Charles Pasqua : L’ombre et la gloire

Après avoir publié un ouvrage sur l’histoire du gaullisme social aux éditions Perrin, suivi d’une biographie d’Albin Chalandon chez le même éditeur, Pierre Manenti s’est penché sur une nouvelle thématique : les barons du gaullisme, dans un livre publié aux éditions Passés Composés en 2024. En ce début d’année 2025 , j’ai le plaisir de l’interviewer à nouveau Pierre Manenti, cette fois à l’occasion de la sortie de sa biographie consacrée à Charles Pasqua.

Comment définir Charles Pasqua ?

Résistant, ami de Jacques Chirac, ministre de l’Intérieur… mais aussi une figure entourée de nombreuses zones d’ombre. Avec mon invité, nous tenterons d’éclairer ces aspects complexes de sa personnalité.

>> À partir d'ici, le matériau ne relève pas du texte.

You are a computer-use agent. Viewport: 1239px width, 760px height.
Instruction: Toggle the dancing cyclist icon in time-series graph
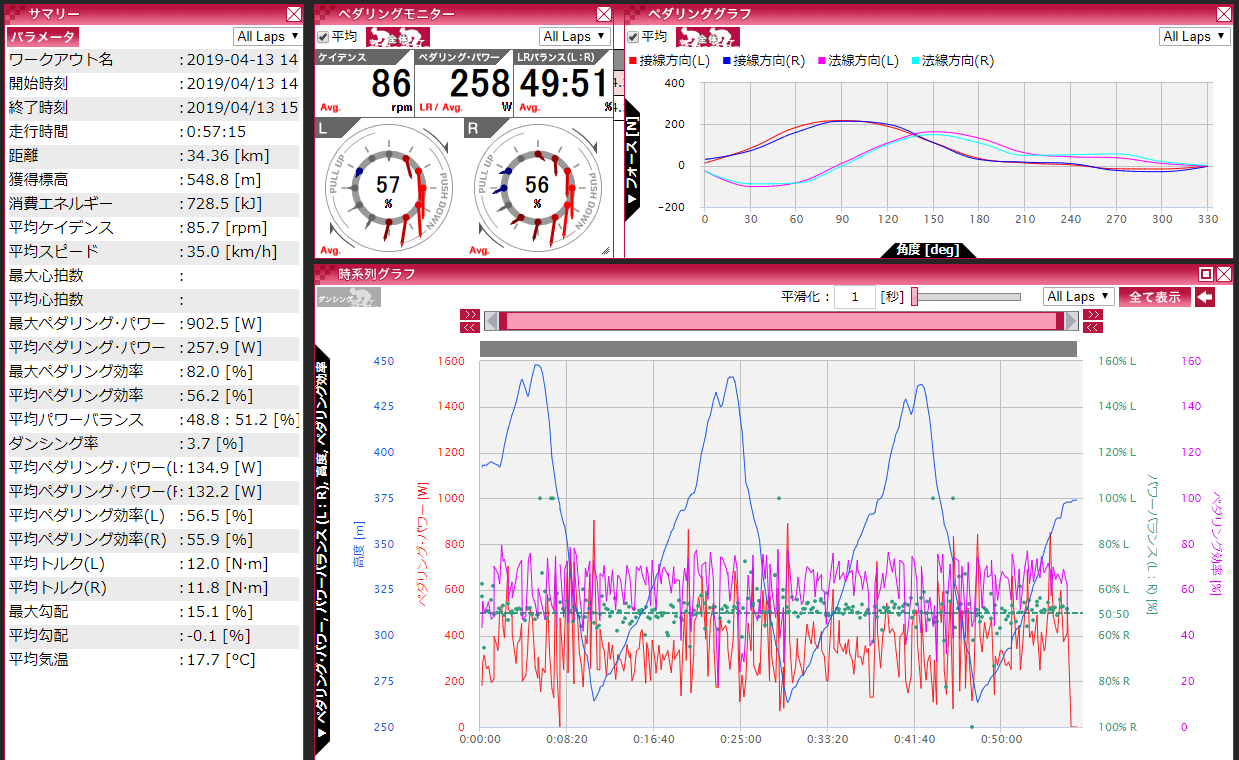click(x=349, y=297)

Pourquoi écrire une biographie sur Charles Pasqua, dix ans après sa disparition ?

Auteur de plusieurs ouvrages sur le général de Gaulle et le gaullisme, je m’intéresse depuis un moment à la question de l’après-gaullisme : Comment les lieutenants du général, ceux qu’on a appelés « les barons », occupent l’espace politique après sa disparition en 1970 ? Qui sont les légataires du gaullisme ? Et surtout, comment expliquer l’ascension éclair de Jacques Chirac, qui trahit le gaulliste Jacques Chaban-Delmas en 1974 mais par un tour de force extraordinaire réussit à créer un nouveau parti, le Rassemblement pour la République (RPR), en 1976, absorber les gaullistes et même ses adversaires. Dans cette équation improbable, il y a un homme omniprésent, c’est Charles Pasqua, passerelle entre le gaullisme et le chiraquisme.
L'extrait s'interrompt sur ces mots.